An hour had passed away since the conflict had ceased, and all was again peaceful and still. The Christian dead were buried; the Moslems yet dotted the plain with prostrate corpses, whose unclosed and glassy eyes met the gazer in every direction.
Of these the Crusaders reckoned little, nor did the ghastly spectacle at all disturb their rest. They sorrowed, indeed, for their own comrades; but when the parting prayers were breathed over their desert graves, they dismissed even them from their thoughts.
“They have given their lives in a noble cause, and the saints will take good care of them and make their beds in Paradise,” was the general sentiment.
And now the fire was rekindled, the wine skins passed round, the venison steaks again placed on the glowing embers, and they refreshed the inner man, with appetites sharpened by their desperate exertions in the late struggle.
Close by the side of the young knight sat their deliverer, whose followers mingled with the Englishmen around at one or other of the fires they had kindled.
“A health,” said the young knight—“a health to our deliverer. Had he not come so opportunely to our rescue, we were now supping in Paradise.

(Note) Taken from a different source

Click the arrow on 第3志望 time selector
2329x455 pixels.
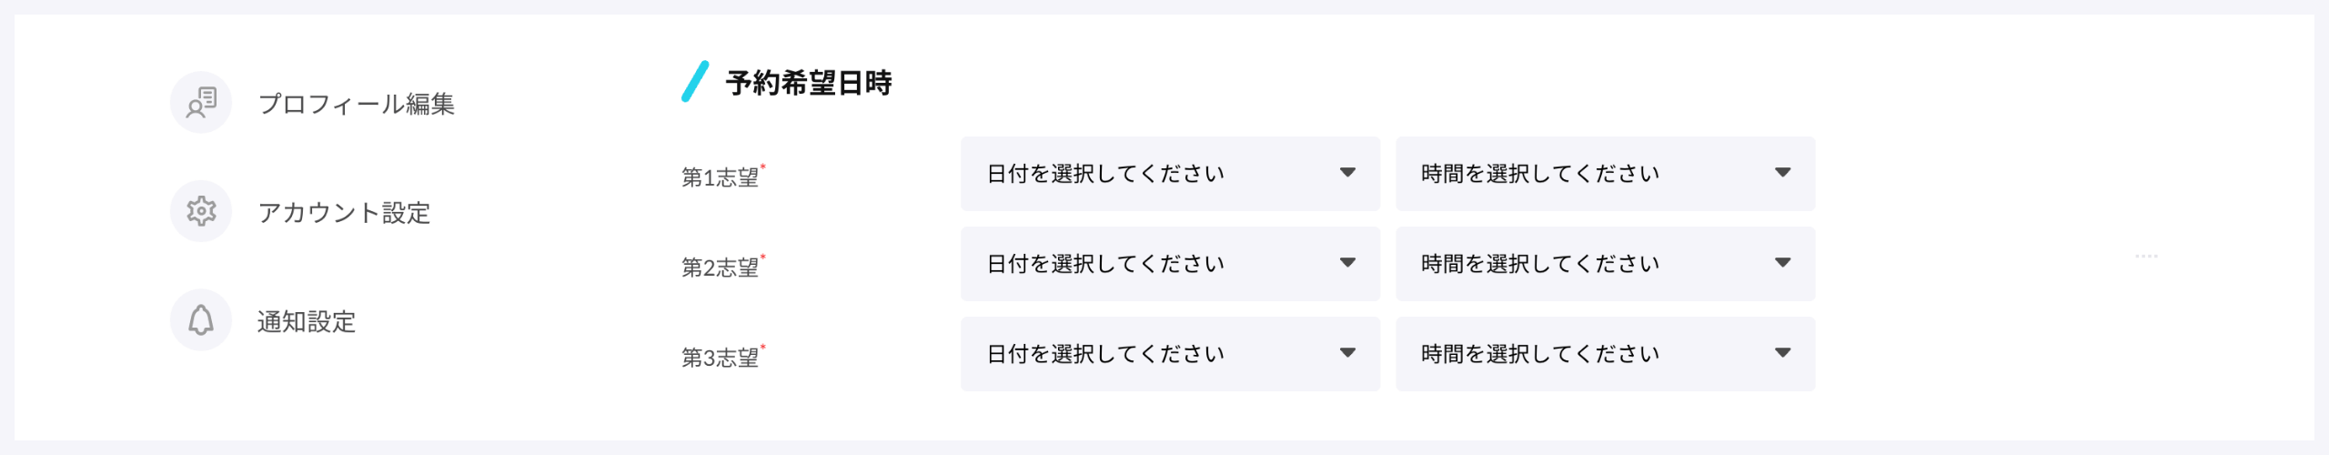1782,353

“What name shall I give to our honoured guest?”
“Men call me the Knight of the Holy Sepulchre, but it is too proud a title to be borne by mortal man.”
“Art thou he, then, whose fame has filled our ears, of whom minstrels sing, who with a band of stout followers defied the Moslem’s rage in these forest fastnesses, before even Peter preached the word of God?”
“Thou hast exaggerated my merits, but be they many, or as I would say few, I am he of whom they speak.”
“We are indeed honoured, thrice honoured, to be saved by thee; and these thy followers—of what nation are they?”
“Of all countries which rejoice in the light of the True Faith, but they were Varangians {xxvii}, of the household guard of the Emperor of the East, whose service I left, to avenge the injuries of the pilgrim, and to clear him a path through these robber-infested wastes.”
“And may I ask the country which is honoured by thy birth, the nation which claims thee as her worthiest son?”
“I have no nation,” said the knight; sadly; “for these thirty years I have been an exile from home.”
The young knight asked no further questions, fearing to probe some secret wound. He gave the toast, and all drank it with cheers, which made the solitude ring.
An indefinable interest centred in this knight: rumour made him a noble of the later empire, the “Acolyth” or commander of that famous band of guards, whom the policy of the Caesar gathered around the tottering throne of Constantinople—exiles from all nations, but especially from England—driven by various fortunes from home. Hereward—and before him Norwegian Harold, who perished at Stamford Bridge—had served in their ranks.